High Availability / Failover Support on Windows

This document explains how to enable and test failover support (High Availability) on CA XCOM™ Data Transport® for Windows (CA XCOM).
It is given without any warranty whatsoever, in particular, the Windows configurations are given as is, no support in Windows-related questions is possible.
High Availability
A Windows failover cluster can provide High Availability for CA XCOM. A failover cluster is a group of computers or nodes that work together to increase the availability of CA XCOM file transfers. With failover enabled, the nodes are proactively monitored for proper operation. If a node fails, either it is restarted, or its services are moved to another node so that users experience minimum disruption of services.
The choice of Windows Server 2019, which constitutes the failover cluster in this document, is arbitrary, as is the decision to use a domain. A failover cluster can be built without a domain for example. Distributed File System (DFS) replication is just one way to achieve data integrity, even with a computer failing. It is not to say that CA XCOM can make use of only this failover setup.
A computer can fail in many different ways, for example, software error or hardware error, with or without file system corruption and so on. For this failover configuration, the test consists in a reboot of the active server, 1 to 2 minutes into a 15-minute file transfer, both initiated locally (Windows side) or remotely (Linux side). The parameters, which allow a successful completion, are discussed in the document and depend heavily on the file size, the network performance, and the PC hardware. It is more important to show which parameters influence which behavior, rather than to give a particular value, which would prove inappropriate with different network speeds for example.

Given information:
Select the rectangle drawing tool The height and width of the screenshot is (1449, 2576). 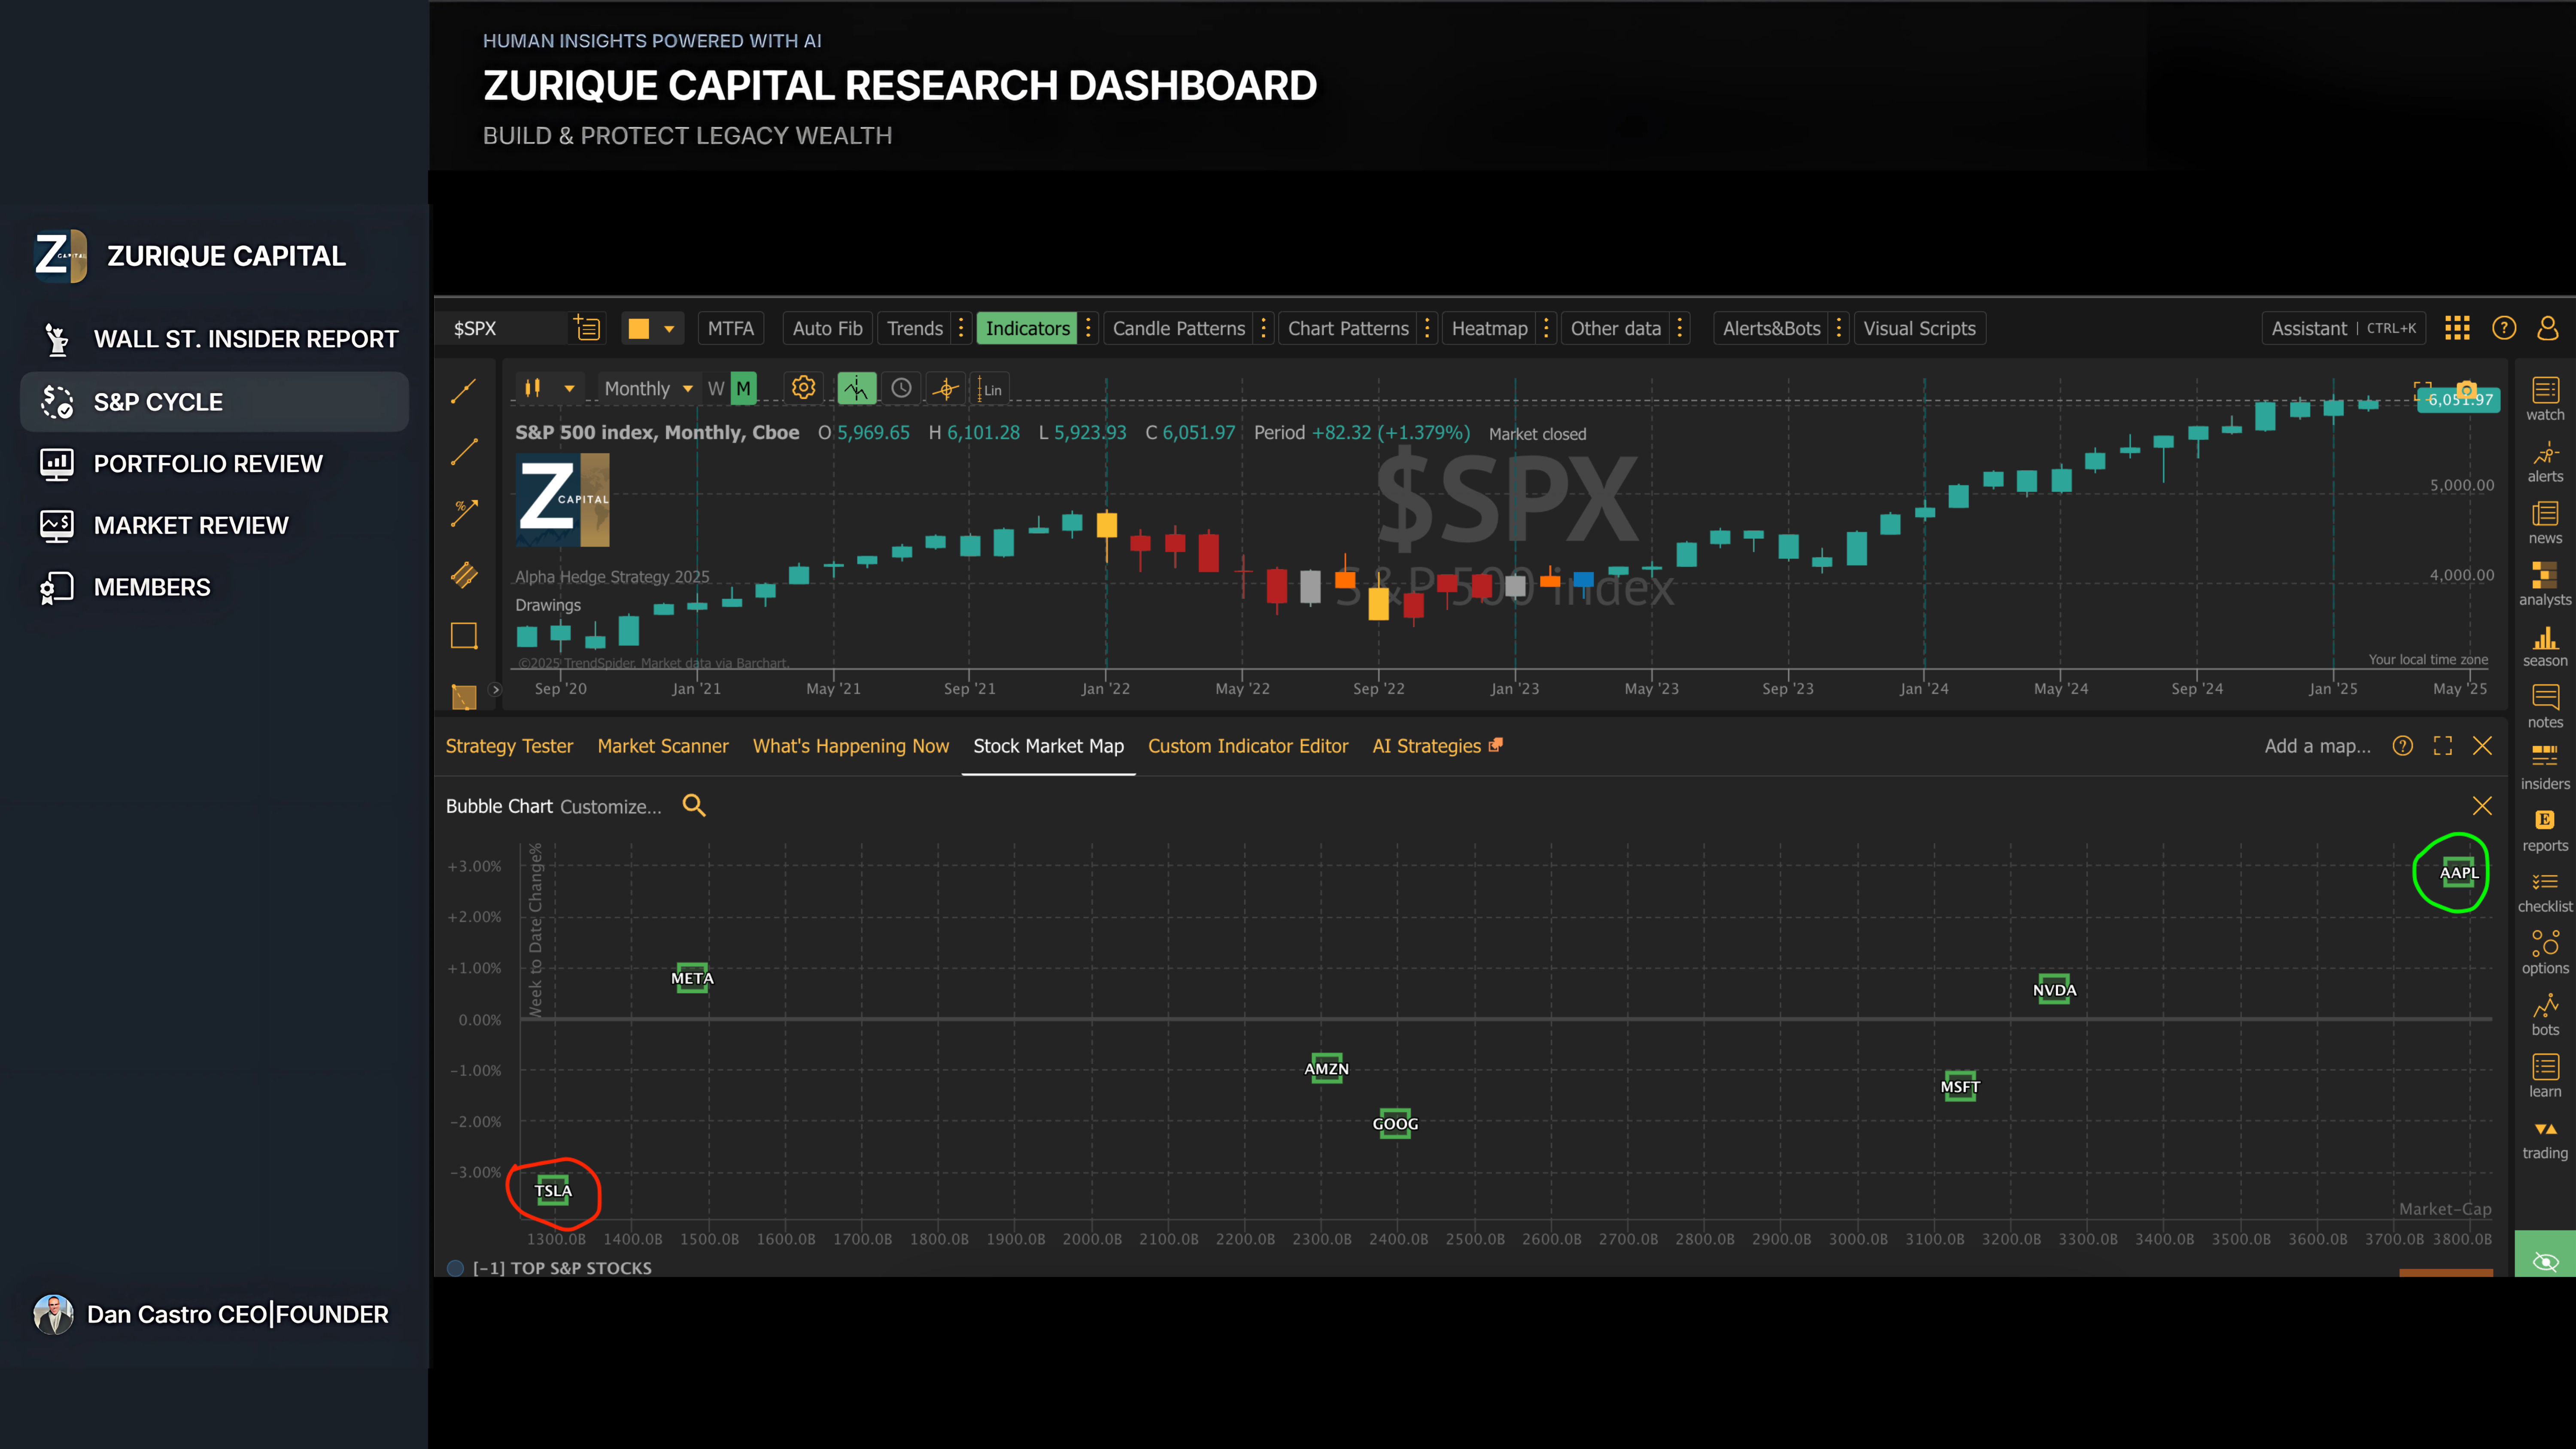point(464,636)
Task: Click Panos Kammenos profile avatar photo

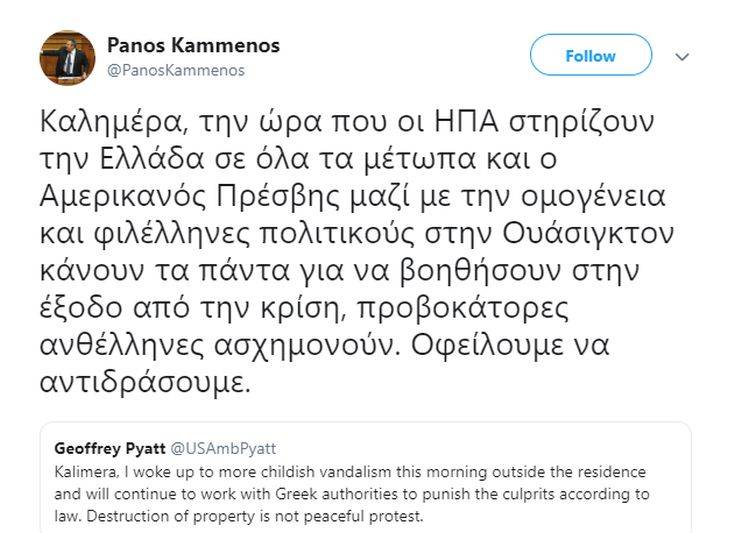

Work instructions:
a. Answer these questions from the failover support page:
(i) Which Windows Server version makes up the failover cluster described?
(ii) When is the active server rebooted during the test?
(iii) What happens when a node fails?
b. Turn the failover support page's paragraph starting "A computer can fail in many different ways" into a short bulleted list that keeps its main facts.

Answers to the exercise:
a.
(i) Windows Server 2019.
(ii) 1 to 2 minutes into a 15-minute file transfer.
(iii) Either it is restarted, or its services are moved to another node.

b.
- A computer can fail in many ways, such as software or hardware errors, with or without file system corruption.
- The test reboots the active server 1 to 2 minutes into a 15-minute file transfer.
- The transfer is started either locally (Windows side) or remotely (Linux side).
- The parameters needed for a successful completion depend heavily on file size, network performance, and PC hardware.
- The goal is to show which parameters affect which behavior, not to give fixed values, since those might not suit different network speeds.